Gay rights groups and senior Obama
officials met Tuesday at the White House to discuss repeal of “Don't
Ask, Don't Tell,” the 1993 law that bans gay and bisexual troops
from serving openly.
The Washington Post is reporting
that President Obama appeared briefly at the meeting.
The president stopped by “to directly
convey to the participants his personal commitment on the issue,”
an unnamed official told the paper.
Groups invited included representatives
of the Center for American Progress, the Human Rights Campaign,
Servicemembers United, the Servicemembers Legal Defense Network, the
Palm Center, a think tank at the University of California at Santa
Barbara, the Stonewall Democrats and the Log Cabin Republicans. They
met with several senior Obama officials, including White House Deputy
Chief of Staff Jim Messina and senior adviser Valerie Jarrett.

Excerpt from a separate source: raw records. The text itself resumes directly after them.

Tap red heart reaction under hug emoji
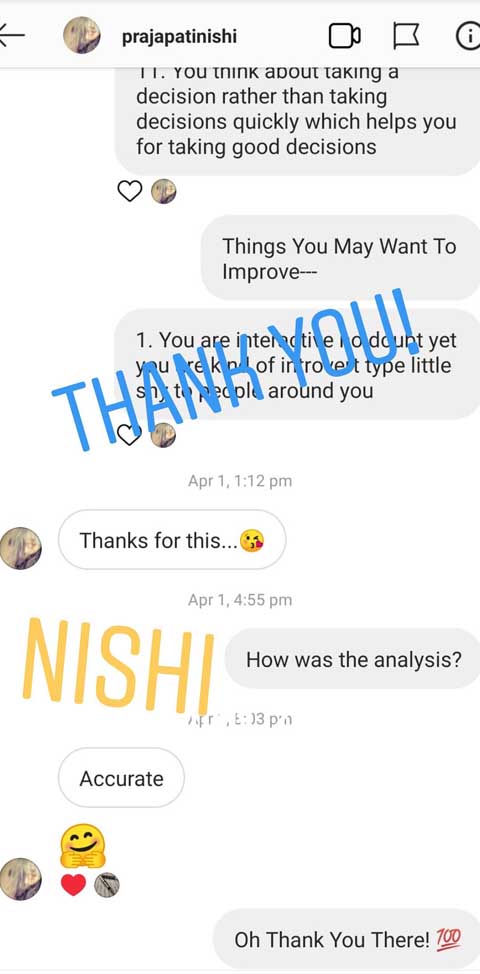The height and width of the screenshot is (974, 480). 73,885
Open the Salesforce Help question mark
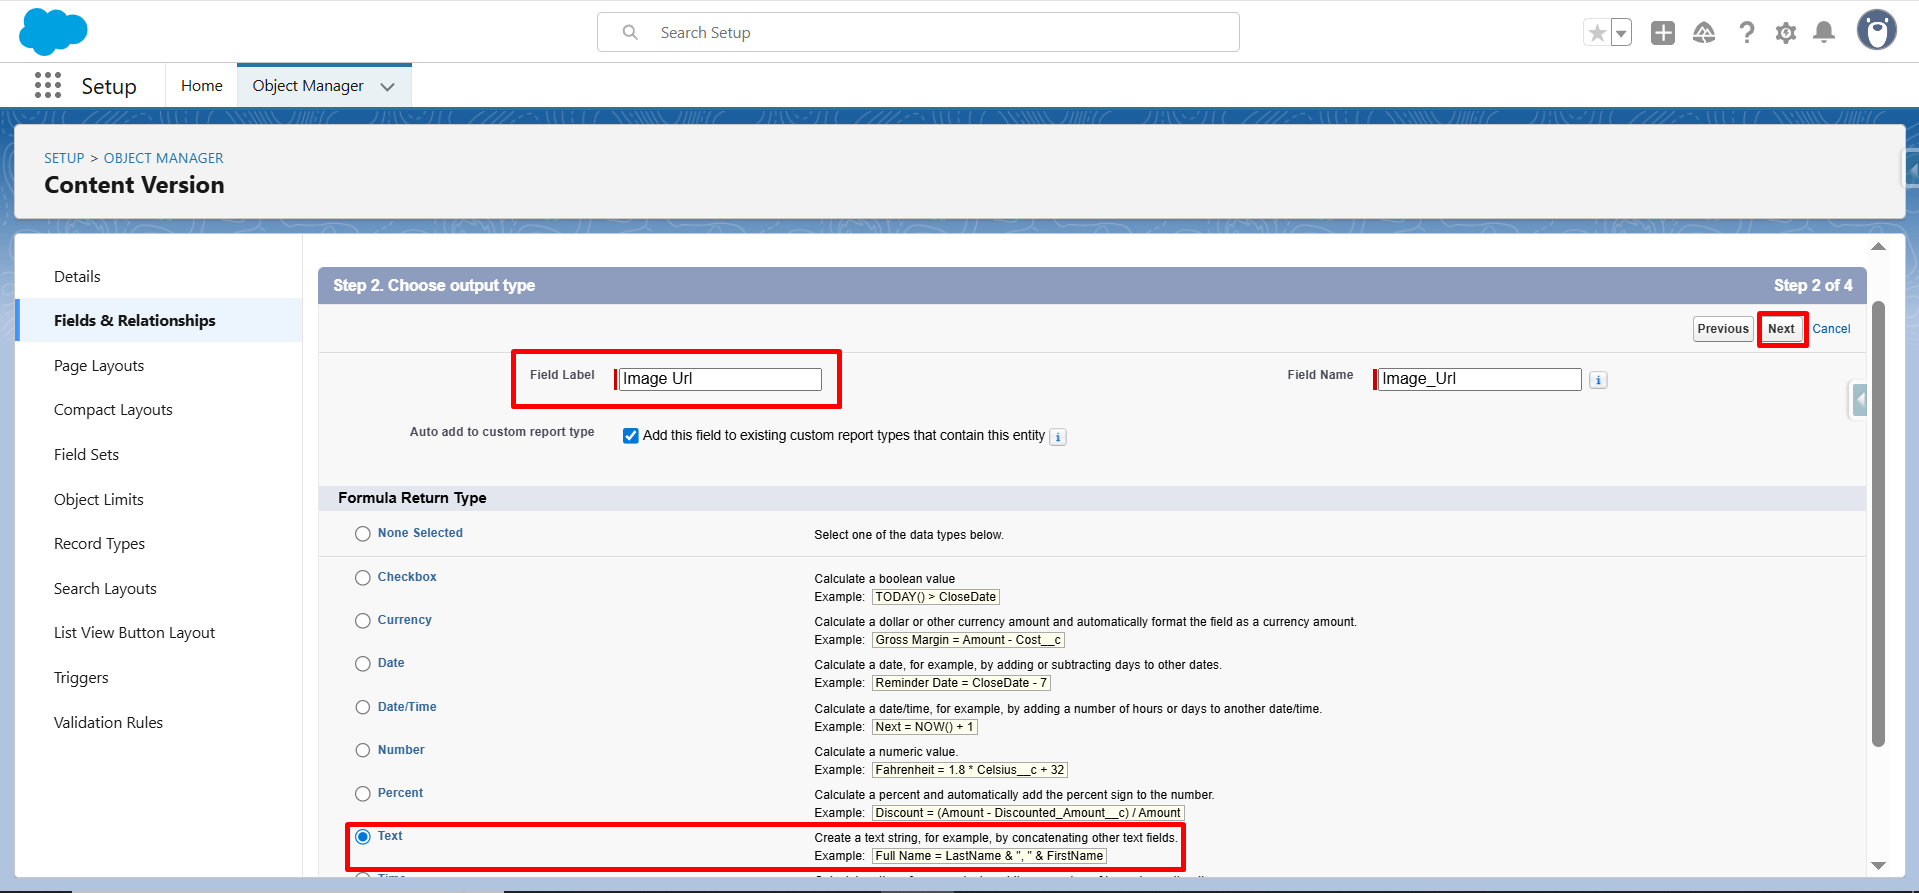 pyautogui.click(x=1746, y=33)
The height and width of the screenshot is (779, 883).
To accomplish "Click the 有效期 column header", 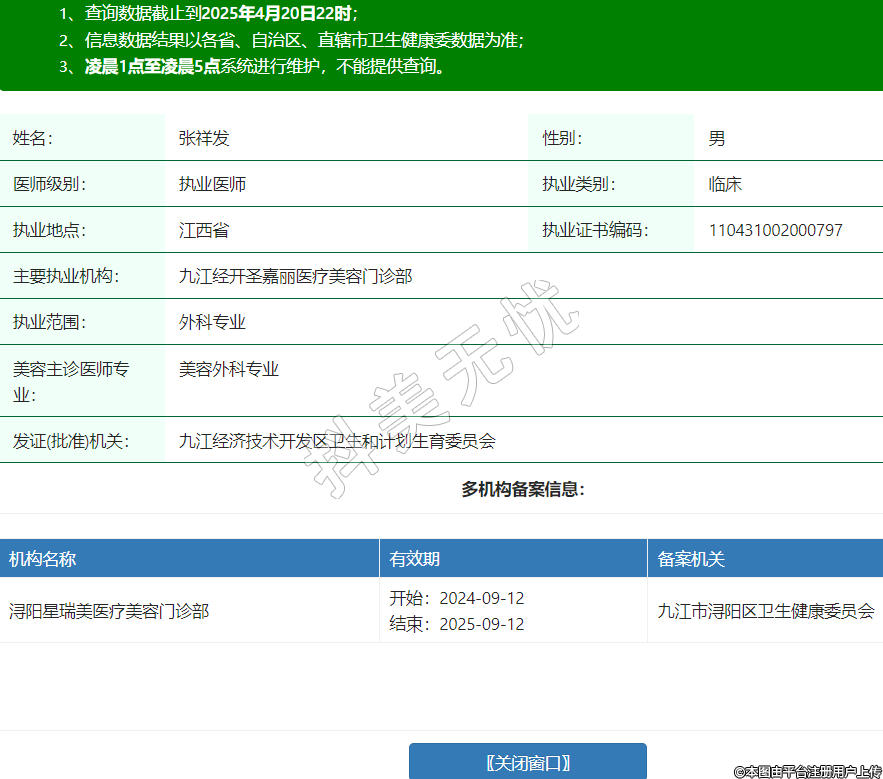I will [x=414, y=559].
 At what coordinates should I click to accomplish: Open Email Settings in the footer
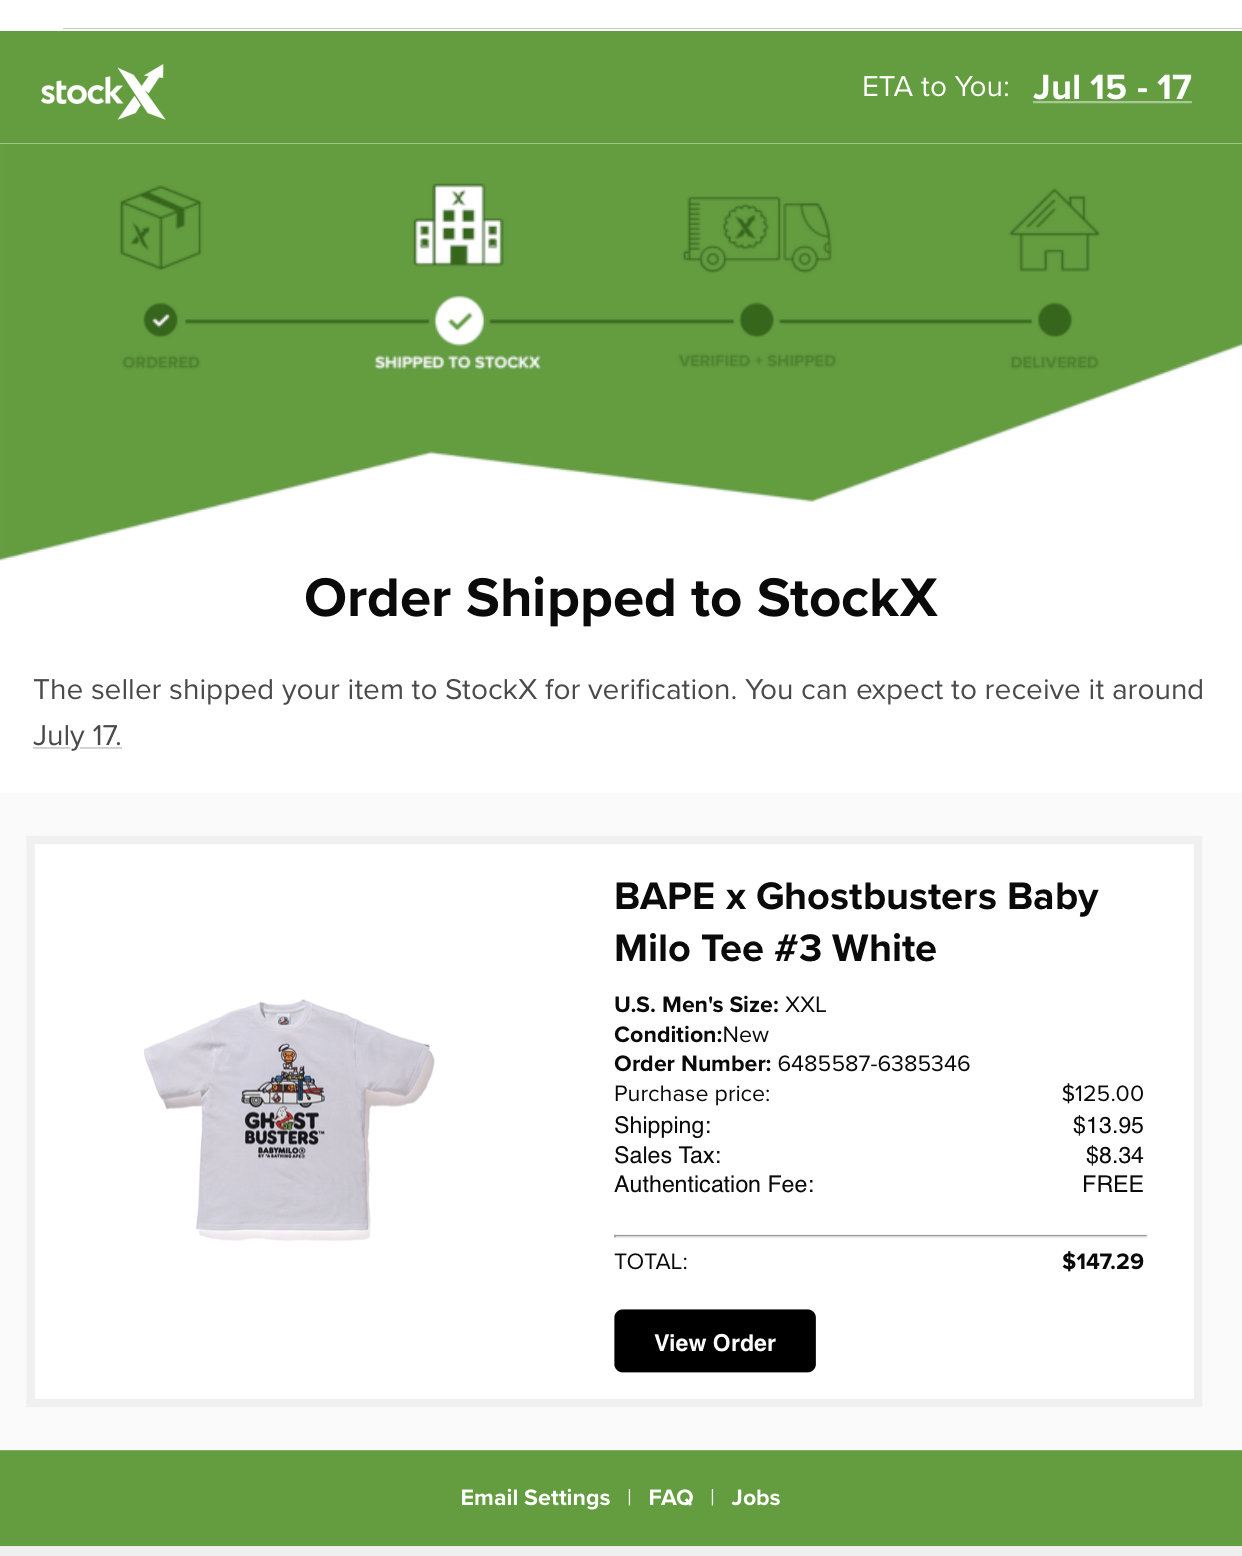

While participants declined to discuss
details, several reports are speculating that a second Senate attempt
to repeal the policy during a lame-duck session after the November
midterm elections was discussed at the meeting
meeting comes as the Obama administration is asking an appeals court
to permanently suspend a lower court's ruling ordering the Pentagon
to stop enforcing the ban. Obama has said he agrees that the law
should be repealed but is pursuing an appeal because he's looking for
a “durable” solution from Congress.
Advocates for repeal remain optimistic
that the law can be repealed this year. But
Republicans – led by Arizona Senator John McCain – have already
threatened to kill the effort with a filibuster.